Segment Start: GIVEN INFORMATION

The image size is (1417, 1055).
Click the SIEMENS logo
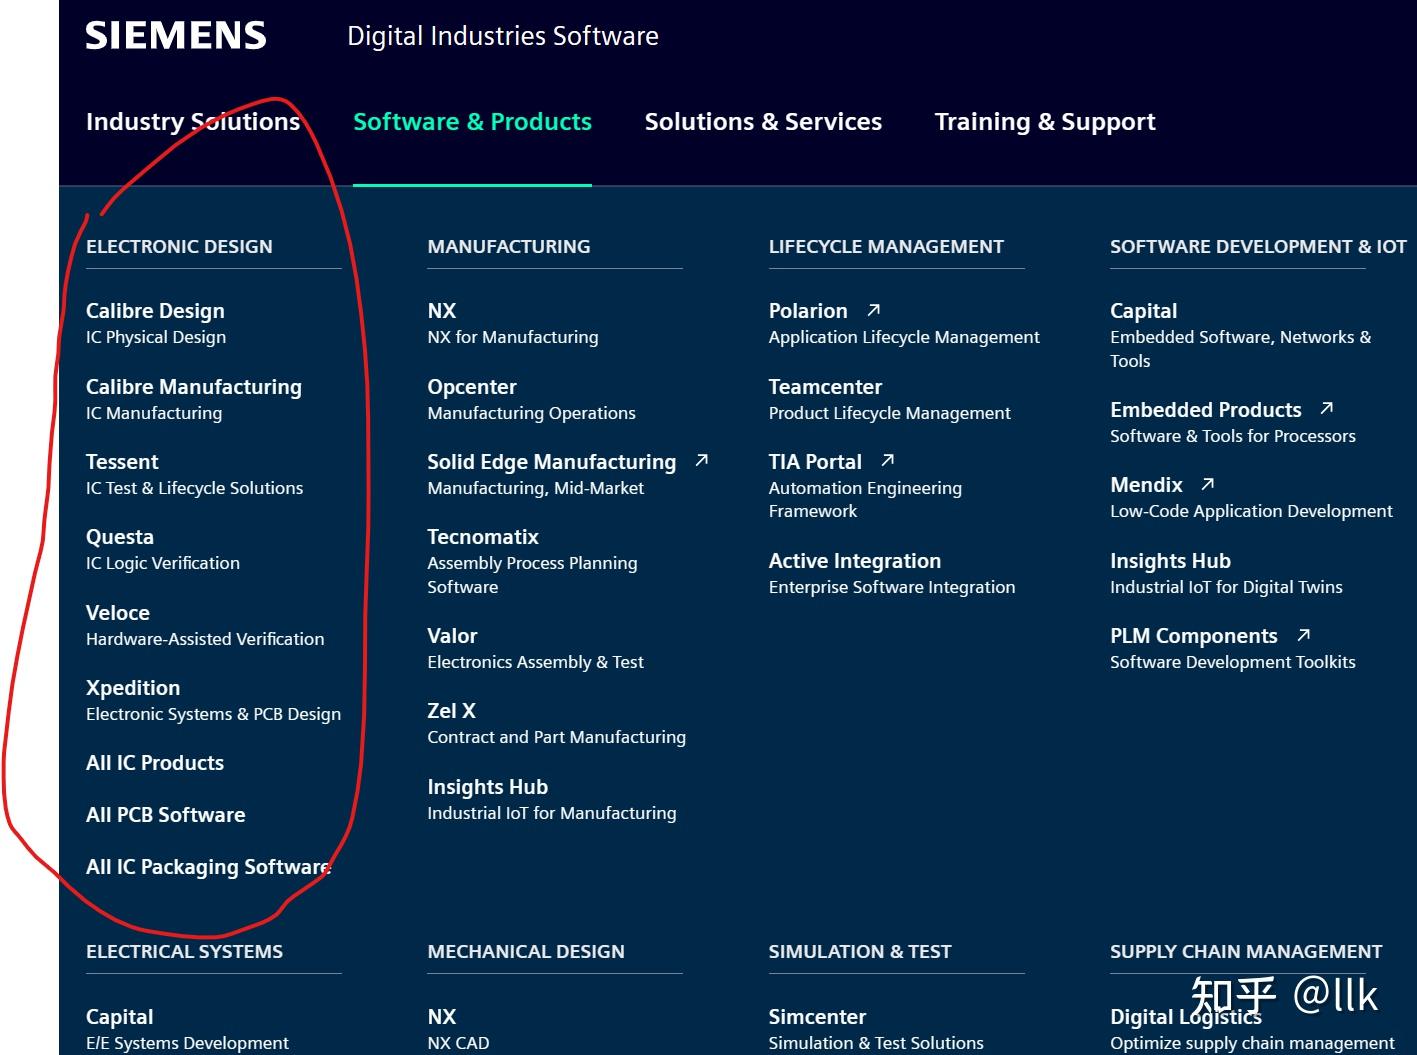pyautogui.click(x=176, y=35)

Segment End: GIVEN INFORMATION
Segment Start: GIVEN INFORMATION

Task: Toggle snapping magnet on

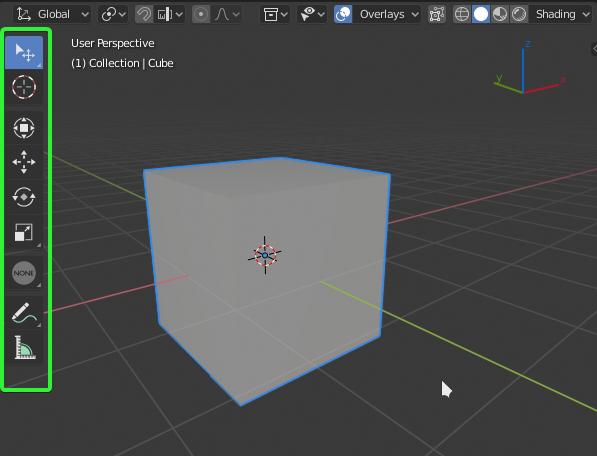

Segment End: GIVEN INFORMATION
Segment Start: GIVEN INFORMATION

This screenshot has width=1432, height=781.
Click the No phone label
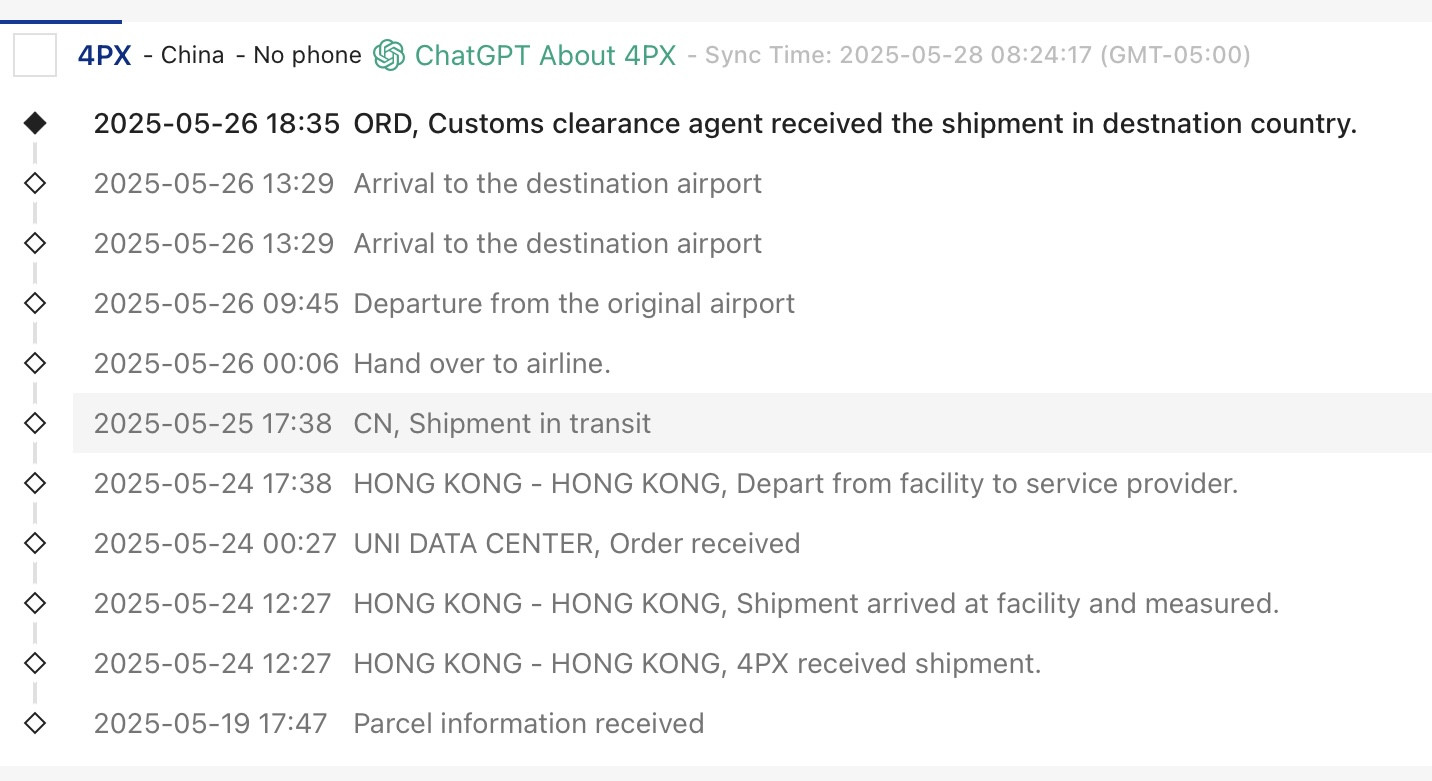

Segment End: GIVEN INFORMATION

**TRY IT:** Reproduce exactly, and only, the part of the listing above that begins at the line with "This screenshot has width=1432, height=781." and goes on through the line with "Click the No phone label".

**RESULT:**
This screenshot has width=1432, height=781.
Click the No phone label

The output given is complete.